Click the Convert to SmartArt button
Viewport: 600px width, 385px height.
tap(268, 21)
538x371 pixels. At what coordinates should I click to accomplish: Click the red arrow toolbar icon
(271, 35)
★ ★ ★
Task brief: Please reproduce each line above exactly as written.

Problem solution:
Click the Convert to SmartArt button
Viewport: 600px width, 385px height.
tap(268, 21)
538x371 pixels. At what coordinates should I click to accomplish: Click the red arrow toolbar icon
(271, 35)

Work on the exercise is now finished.